SOMATIC HYBRIDIZATION AND SCREENING TECHNIQUES OF SOMATIC HYBRID MATERIAL
Somatic Hybridization involves fusion of two closely related or distantly related plant protoplast at Interspecific, Intraspecific, Intergeneric and interfamily level for the regeneration of hybrid cell into a hybrid plant.
Somatic hybrids containing complete nuclear complements of both parents are generally rare but have recently been produced in various plant families.
The possible reason for this cytological phenomenon could be that the chromosomes are highly homologous and chromosomal rearrangement occurred during fusion and regeneration. However, most regenerated fusion products don’t have an additive genome. Different causes of elimination have been proposed by Wang et al
(1) A different cell cycle of the remote parents
(2) Smaller centromeres of eliminated chromosomes
(3) DNA methylation of genes involved in centromere function and
(4) The existence of secondary metabolites in the cytoplasm of fusion partners. Whole chromosome block elimination and fragment loss upon genomic rearrangements are other possible explanations.
Hybrid Analysis Methods:
During recent years, a wide array of screening methods has been applied for hybrid analysis during or after protoplast fusion.
They can be subdivided into 4 types.
The first type of tools was used to monitor or direct the fusion event and thus to optimize the entire process. This is done by:
Labelling of Heterokaryons with different fluorescing agents,
Magnetic cell sorting using antibiotic microbeads
Process monitoring using GFP transformed genotypes as fusion partners.
When using fluorescing agents to label parental protoplasts, however, cytotoxic side-effects could disable regeneration.
The second group comprised of cytogenetic tools. Information on ploidy level was obtained directly, through chromosome counting and/or indirectly, through flow cytometry. Genomic/Fluorescence in situ hybridization (GISH/FISH) for hybrid genome determination and meiotic analyses were also described.
The third type of tools was the most popular one, namely molecular markers. In a majority of the publications reporting on complete plant regeneration, the genomic constitution of the hybrids material was investigated with molecular tools. DNA markers were sometimes complemented with isozyme analysis, sodium dodecyl sulphate polyacrylamide gel electrophoresis (SDS-PAGE) or sequence analysis. The most frequently employed molecular markers were Random Amplified Polymorphic DNA (RAPD), Simple Sequence Repeats (SSR), Amplification Fragment Length Polymorphism (AFLP), Restriction Fragment Length Polymorphism (RFLP) and Cleaved Amplified Polymorphic Sequence (CAPS). PCR-RFLP and CAPS analysis using mitochondrial or chloroplast universal primer pairs have proven to be efficient and reliable methods for characterizing the cytoplasmic genome.
Southern blotting for chloroplast DNA and mitochondrial DNA was employed to screen cytoplasm DNA, whereas Northern blotting was used once for chloroplast evaluation.

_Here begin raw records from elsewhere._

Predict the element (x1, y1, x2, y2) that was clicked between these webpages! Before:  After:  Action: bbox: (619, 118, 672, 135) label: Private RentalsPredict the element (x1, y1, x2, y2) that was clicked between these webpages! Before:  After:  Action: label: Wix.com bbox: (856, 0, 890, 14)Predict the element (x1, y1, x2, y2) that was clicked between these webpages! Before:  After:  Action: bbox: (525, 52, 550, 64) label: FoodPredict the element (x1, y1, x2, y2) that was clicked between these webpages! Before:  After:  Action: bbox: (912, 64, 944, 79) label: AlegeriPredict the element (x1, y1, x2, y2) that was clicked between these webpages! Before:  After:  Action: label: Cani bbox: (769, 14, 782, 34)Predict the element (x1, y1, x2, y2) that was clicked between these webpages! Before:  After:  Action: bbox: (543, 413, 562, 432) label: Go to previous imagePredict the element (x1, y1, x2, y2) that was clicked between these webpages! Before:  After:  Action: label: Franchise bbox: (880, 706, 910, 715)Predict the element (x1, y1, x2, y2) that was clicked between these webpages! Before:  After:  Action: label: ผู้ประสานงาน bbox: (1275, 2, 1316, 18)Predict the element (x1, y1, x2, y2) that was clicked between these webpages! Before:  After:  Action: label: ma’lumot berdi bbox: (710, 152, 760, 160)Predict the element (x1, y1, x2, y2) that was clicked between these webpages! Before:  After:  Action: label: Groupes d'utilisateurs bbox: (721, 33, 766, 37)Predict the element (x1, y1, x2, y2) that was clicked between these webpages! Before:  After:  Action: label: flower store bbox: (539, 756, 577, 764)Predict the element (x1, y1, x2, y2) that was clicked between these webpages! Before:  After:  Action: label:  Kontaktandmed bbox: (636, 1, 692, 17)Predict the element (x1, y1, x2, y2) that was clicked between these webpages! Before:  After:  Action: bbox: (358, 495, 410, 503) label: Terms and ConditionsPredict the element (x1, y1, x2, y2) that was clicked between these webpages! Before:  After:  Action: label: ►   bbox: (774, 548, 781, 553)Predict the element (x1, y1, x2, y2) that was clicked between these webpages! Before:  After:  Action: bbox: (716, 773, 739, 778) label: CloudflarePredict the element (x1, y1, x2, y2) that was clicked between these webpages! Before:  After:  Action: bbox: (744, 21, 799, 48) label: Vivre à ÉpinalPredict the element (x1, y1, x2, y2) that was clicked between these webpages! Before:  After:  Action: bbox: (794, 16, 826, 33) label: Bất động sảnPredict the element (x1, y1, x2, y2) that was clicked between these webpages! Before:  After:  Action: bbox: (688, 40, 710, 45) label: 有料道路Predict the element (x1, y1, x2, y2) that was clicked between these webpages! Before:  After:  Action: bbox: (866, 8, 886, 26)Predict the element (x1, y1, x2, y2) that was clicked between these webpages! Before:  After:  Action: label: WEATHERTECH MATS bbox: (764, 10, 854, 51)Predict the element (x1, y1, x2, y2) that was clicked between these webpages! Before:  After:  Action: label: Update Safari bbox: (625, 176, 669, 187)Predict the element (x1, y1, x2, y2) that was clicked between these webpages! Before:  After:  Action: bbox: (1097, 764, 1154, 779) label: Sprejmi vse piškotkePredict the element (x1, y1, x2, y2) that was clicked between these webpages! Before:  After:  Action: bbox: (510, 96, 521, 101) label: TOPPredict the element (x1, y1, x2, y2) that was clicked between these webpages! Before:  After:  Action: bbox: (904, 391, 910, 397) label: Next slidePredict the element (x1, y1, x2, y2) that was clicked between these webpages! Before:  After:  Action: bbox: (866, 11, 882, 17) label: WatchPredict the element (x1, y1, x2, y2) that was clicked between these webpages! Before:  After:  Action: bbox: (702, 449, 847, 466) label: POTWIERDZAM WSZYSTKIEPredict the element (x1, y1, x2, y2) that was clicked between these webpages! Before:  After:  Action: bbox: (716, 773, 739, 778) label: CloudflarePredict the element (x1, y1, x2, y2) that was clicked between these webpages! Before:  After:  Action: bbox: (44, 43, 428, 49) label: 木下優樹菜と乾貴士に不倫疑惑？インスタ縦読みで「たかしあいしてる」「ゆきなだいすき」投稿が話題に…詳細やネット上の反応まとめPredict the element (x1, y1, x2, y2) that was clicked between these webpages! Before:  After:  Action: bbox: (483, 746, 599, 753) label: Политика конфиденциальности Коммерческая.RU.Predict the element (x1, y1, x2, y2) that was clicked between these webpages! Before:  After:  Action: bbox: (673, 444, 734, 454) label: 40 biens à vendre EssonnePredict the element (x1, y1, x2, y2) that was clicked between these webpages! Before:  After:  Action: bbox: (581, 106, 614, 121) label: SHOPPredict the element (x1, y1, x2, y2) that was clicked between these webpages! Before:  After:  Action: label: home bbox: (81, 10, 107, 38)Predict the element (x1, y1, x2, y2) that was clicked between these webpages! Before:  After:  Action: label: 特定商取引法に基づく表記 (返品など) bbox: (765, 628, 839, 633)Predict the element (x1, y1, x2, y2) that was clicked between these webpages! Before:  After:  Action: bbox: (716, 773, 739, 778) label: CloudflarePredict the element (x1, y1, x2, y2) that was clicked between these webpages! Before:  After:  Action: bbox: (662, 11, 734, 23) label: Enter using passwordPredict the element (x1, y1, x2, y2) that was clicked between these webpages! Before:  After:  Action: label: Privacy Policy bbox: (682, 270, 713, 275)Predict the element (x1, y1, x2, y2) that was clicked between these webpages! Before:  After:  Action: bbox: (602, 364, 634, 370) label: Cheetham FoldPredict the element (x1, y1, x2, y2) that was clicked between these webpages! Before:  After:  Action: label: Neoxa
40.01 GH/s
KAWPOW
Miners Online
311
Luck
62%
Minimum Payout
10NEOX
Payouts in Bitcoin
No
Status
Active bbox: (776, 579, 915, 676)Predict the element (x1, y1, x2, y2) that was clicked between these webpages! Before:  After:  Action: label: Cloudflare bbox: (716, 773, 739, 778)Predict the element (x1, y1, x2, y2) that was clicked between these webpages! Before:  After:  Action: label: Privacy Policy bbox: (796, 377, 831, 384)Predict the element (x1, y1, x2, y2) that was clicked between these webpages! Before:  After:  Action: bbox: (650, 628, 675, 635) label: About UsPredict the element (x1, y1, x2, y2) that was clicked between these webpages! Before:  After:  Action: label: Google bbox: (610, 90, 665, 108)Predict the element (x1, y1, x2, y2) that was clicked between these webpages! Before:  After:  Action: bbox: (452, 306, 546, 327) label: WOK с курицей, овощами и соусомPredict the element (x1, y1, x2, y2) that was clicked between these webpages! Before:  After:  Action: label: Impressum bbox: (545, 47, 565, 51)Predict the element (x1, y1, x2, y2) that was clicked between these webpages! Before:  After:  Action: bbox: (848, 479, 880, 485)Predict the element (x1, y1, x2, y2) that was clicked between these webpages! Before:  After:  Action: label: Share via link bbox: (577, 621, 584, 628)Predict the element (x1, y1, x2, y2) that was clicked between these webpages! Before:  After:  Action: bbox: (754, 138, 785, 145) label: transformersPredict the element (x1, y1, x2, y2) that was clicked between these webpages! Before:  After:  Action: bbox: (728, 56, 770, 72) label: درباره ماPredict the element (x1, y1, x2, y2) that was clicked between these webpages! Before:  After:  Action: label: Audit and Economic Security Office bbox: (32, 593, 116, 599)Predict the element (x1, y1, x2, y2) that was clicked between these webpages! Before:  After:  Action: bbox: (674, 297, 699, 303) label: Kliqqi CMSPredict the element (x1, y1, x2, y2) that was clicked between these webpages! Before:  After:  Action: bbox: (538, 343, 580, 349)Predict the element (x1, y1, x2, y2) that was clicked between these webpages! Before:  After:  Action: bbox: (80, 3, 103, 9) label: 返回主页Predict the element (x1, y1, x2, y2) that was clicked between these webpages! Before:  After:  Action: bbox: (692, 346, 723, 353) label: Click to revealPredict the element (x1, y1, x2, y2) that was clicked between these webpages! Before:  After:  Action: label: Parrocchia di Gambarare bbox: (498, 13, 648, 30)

Also, sequencing of common bands and searching for restriction endonuclease sites could be cheaper and more convenient than actual CAPS analysis (though after sequencing CAPS could be used to confirm the results). Sequence analysis yielded SNPs that were used for restriction mapping and CAPS marker development.
Somewhat less conventional techniques were occasionally used, such as
Inter-Retrotransposon Amplified Polymorphism (IRAP)/ Retrotransposon-microsatellite Amplified Polymorphism (REMAP)
Microsatellite anchored fragment polymorphism,
Semi-quantitative real-time PCR
Inter-simple Sequence Repeat (ISSR)
Internal Transcribed Spacer (ITS)
DNA methylation-sensitive amplification polymorphism (MSAP) technologies
Spectrometric methods like High-performance Liquid Chromatography (HPLC) (Han et al., 2009), constituted the fourth group of screening tools but were not used very often. Finally, tools were created to determine the practical value of the screening products, such as bio tests for abiotic and biotic tolerance or resistance, pollen fertility testing, fatty acid analysis or determination of diverse agronomical traits.
Applications of Somatic Hybridization:
Production of Novel interspecific and intergeneric hybrid
For example Pomato hybrid of potato and tomato
Production of fertile diploid and polyploidy from sexually sterile haploids, triploids and aneuploidy.
Transfer gene for disease resistance, biotic stress resistance, herbicide resistance and many other quality characters.
Production of heterozygous lines in the single species which cannot be propagated by vegetative means.
Studies on the fate of plasma genes.
Production of unique hybrids of nucleus and cytoplasm.